Cuesta College and its faculty union have reached a salary agreement that will result in a 4 percent increase over two years, pending a vote of union members and approval from the school's board of trustees.
The increase comes after the district and union met with a mediator in late February — the third time an impasse has been declared since 2013 — but were unable to reach an agreement based on the fact-finder report.
The two sides reached a compromise during a face-to-face negotiation and avoided a potential faculty strike, said Debra Stakes, an earth sciences professor who serves as president of the Cuesta College Federation of Teachers.
The union had previously requested a 2.5 percent salary increase (5 percent over two years), while the district offered a 1 percent raise.
"Four percent over two years is pretty good," Stakes said. "It was better than we had asked for. And the fact that we get it over two years means that faculty can go back to their classrooms and just worry about teaching for a while, which is the other thing I wanted to accomplish."
The agreement includes the following:
- A 1 percent on-schedule salary increase on all faculty salary schedules retroactive to July 1, 2016
- A 3 percent on-schedule salary increase on all faculty salary schedules retroactive to January 1, 2018
- Temporary faculty who have an assigned teaching load of 20 to 39.9 percent will receive 0.5 office hour per week beginning fall 2018 semester
Stakes said more than half of the classes currently offered at Cuesta College are taught by part-time faculty, and only full-time faculty members have been compensated for meeting with students during office hours. Under the new agreement, all faculty will be paid for time spent in office hours.

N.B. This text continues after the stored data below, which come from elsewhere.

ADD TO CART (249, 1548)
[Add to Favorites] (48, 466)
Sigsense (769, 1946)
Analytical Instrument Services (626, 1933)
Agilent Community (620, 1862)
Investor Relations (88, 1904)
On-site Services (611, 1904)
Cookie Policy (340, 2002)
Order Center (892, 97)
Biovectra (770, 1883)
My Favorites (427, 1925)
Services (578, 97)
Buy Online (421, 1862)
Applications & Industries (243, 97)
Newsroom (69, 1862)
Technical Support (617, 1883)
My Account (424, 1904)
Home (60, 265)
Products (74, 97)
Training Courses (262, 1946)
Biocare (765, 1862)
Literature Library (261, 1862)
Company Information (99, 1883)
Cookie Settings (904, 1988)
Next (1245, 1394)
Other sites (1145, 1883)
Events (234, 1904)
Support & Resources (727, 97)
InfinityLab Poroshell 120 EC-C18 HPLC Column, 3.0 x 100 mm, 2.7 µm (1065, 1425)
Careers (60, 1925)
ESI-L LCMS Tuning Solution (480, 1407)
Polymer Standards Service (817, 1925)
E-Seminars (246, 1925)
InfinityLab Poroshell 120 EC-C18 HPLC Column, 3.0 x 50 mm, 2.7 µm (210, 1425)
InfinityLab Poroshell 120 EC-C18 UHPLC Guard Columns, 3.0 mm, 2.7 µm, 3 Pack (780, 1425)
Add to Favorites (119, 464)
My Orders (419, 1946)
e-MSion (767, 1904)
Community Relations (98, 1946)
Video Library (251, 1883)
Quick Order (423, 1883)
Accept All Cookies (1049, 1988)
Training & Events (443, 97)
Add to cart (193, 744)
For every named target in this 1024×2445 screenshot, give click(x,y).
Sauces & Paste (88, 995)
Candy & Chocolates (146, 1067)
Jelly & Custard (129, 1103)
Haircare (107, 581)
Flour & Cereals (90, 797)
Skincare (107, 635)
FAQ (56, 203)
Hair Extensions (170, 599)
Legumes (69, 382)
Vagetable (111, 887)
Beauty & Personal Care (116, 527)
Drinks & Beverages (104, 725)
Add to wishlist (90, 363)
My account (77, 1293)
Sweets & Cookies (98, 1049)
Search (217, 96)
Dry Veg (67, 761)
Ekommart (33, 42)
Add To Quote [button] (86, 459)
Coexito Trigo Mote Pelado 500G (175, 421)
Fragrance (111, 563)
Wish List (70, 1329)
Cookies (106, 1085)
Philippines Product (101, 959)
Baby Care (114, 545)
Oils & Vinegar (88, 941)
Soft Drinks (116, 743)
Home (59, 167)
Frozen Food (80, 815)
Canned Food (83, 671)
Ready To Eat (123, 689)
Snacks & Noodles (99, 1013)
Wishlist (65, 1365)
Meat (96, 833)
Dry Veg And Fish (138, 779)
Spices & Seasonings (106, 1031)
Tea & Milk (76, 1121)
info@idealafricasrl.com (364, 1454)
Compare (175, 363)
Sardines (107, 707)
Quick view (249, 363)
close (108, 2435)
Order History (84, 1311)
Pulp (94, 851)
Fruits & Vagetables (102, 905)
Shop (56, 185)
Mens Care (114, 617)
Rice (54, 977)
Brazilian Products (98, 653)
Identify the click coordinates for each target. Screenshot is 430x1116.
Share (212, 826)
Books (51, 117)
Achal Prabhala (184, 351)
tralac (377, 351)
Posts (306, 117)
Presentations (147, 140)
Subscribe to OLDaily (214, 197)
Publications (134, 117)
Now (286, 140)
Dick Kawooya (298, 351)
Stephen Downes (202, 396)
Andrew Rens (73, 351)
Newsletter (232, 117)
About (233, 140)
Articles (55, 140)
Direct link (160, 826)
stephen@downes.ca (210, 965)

Once the ratification vote is complete — it must be submitted by April 25, Stakes said — the agreement will go into effect and faculty will get retroactive pay added to their paychecks.
"We’re really committed to having that happen this semester," Stakes said. "But all of the salary enhancements that we won are permanent enhancements to our salary schedule, so they don’t go away."
Cuesta College assistant superintendent/vice president of administrative services Dan Troy said the school is committed to providing fair compensation for all employees, "especially given the local cost of living and inflation."
"The district feels this agreement is fair and fiscally responsible to the taxpayers, given the college's enrollment challenges and lack of growth in total students, which is the primary driver for increased state funding of ongoing dollars," Troy said in a statement.
Cuesta College reported in January that it is projecting a $551,000 budget deficit for the current fiscal year as enrollment has dropped and mandatory spending has increased.
Stakes said with the recent hiring of Jill Stearns to become Cuesta College's next president before the 2018-19 school year, the union felt it "was important to start with a clean slate."
The current two-year agreement will end June 30, and Stakes expects to start negotiating a new deal next fall.
"The new president has a pretty good track record of being very collaborative in dealing with faculty," Stakes said. "It seemed like we should keep our powder dry and just see what we could close with and then start again."